Your team toiled to find the perfect name for your brand campaign — only to discover the URL for sale at a stiff premium.
How do you go about buying a domain when it’s not as simple as clicking “Select” at GoDaddy?
Carry out due diligence
For Tim Lavelle, director of SEO and social media at U.S. Interactive Media, buying a domain name begins with looking for red flags in two crucial areas.
- Social networks. Is the name available on Facebook, Twitter and other platforms? “There’s no point in paying a premium for a name you can’t own across the Web,” Lavelle says.
- SEO equity. Lavelle checks SpyFu, FE International’s Website Penalty Indicator, Moz’s Open Site Explorer and WebsiteOutlook to learn about a domain’s page views, SEO value, top keywords, penalties for shady backlinks and more.
Lynn Nichols, head of X Intellectual Property branding consultancy, says it’s important not to tip off the current owner about your interest in buying a domain name. Look up the registration history and current owner on Whois.com, then “visit the domain once and take a screen shot,” she says.
Determine the value of the domain to your business
Before you negotiate, figure out what the domain is worth to you. “No two domain name assets are the same, and it is very difficult to accurately place a valuation on a domain name,” domain specialist Elliot Silver writes.
You may want to hire a consultant to help. These experts have been through the process many times, understand the current market for domains and know all the pitfalls. At a minimum, before buying a domain name, check a valuation site such as Namebio.com, which will give you pricing information about recent sales of comparable URLs.

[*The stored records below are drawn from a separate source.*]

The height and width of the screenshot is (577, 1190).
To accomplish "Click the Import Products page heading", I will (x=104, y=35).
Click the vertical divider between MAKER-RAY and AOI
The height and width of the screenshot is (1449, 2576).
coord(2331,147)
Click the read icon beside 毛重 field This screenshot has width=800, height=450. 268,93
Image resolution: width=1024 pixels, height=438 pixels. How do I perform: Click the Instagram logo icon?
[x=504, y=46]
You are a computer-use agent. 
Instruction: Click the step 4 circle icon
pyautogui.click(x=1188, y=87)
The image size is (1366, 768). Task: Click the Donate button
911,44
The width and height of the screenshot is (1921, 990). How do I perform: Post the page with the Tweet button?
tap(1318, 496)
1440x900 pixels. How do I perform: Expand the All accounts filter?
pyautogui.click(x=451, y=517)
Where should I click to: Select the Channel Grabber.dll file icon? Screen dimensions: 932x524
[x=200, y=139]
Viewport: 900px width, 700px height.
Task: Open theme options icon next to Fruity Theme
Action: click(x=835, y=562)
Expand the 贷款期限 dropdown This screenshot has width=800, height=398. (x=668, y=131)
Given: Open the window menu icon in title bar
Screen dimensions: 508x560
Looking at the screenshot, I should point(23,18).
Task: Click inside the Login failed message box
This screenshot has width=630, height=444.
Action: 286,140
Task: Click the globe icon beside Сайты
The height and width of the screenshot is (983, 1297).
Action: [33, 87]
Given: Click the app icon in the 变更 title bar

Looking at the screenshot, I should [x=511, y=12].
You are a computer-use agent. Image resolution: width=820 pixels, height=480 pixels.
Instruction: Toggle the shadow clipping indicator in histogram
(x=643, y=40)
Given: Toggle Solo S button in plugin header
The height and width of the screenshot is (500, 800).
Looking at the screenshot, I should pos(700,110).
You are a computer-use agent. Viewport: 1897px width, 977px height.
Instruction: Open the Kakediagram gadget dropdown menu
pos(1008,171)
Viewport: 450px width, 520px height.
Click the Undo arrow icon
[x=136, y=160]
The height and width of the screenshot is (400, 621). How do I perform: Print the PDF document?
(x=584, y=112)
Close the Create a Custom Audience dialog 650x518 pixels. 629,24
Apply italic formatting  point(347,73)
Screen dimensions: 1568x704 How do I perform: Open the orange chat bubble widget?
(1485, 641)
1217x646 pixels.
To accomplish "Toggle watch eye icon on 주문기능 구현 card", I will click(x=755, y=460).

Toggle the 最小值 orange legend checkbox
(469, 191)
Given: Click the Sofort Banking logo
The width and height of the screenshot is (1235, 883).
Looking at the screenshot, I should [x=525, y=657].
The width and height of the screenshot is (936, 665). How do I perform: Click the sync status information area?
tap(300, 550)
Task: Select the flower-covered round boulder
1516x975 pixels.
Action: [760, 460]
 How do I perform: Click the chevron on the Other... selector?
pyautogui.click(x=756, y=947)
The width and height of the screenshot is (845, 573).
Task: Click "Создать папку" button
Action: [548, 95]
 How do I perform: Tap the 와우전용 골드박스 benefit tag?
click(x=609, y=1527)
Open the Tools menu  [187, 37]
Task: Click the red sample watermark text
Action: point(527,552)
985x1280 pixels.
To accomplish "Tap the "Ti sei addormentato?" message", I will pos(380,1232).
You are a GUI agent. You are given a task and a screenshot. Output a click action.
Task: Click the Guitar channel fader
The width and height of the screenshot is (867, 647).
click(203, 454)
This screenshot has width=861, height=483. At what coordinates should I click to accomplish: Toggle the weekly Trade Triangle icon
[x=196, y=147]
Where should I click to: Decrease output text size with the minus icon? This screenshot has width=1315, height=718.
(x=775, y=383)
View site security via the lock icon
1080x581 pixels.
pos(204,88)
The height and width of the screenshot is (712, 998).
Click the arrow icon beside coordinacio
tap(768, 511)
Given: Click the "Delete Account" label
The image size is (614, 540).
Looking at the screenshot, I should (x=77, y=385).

Pablo Fuentes, CEO of Proven, negotiated the purchase of Proven.com in 2011. Ultimately, the domain value was determined by two questions, he says.
- How desirable was it? In the case of Proven.com, it was a dictionary word with an obvious connection to the business.
- Was an existing business hosted at the URL? If so, the sellers would likely have been much less flexible in negotiating, Fuentes suggests.
Determine whether .com matters
If you can’t buy the domain name CampaignX.com, should you consider another top-level domain like CampaignX.net or CampaignX.co?
Experts are divided, though more of them lean toward .com for clarity and branding cachet. For example, Adam Strong, whose company Evergreen.com helps clients buy and manage domain names, is “a firm believer in .com as the gold standard of domain names.”
Still, Lavelle adds, “SEO can be successful on any top level domain, as long as it’s appropriate.” (For example, a site aimed at children would never use the adult entertainment domain .xxx.)
But Nichols believes that “domain real estate is so crowded that .co and .io are now considered good choices.”
Consider buying direct
Many sites can arrange a domain transaction via direct purchase or auction.
Negotiating the price directly with the current owner might be a better option. Doing so may spare you the logistical headaches of participating in an auction — and keep you from overpaying in a bidding war against other interested parties.
Nichols recommends creating an email account with no identifying information, then contacting the current owner to indicate your interest. “Often the owner will quote their highest price, and you can negotiate it down a bit from there,” she says. “The trick is to indicate your interest in engaging in a serious negotiation, [but also] that you don’t have deep pockets.”
Strong, who has negotiated many such deals, recommends having a Plan B. “If your company is trying to name a new product or service, come up with more than one option so that you aren’t locked in to just one choice,” he says.
Otherwise, a savvy domain owner will drive a hard bargain.
Beyond that, as Fuentes puts it, “You have to know your walkaway point.”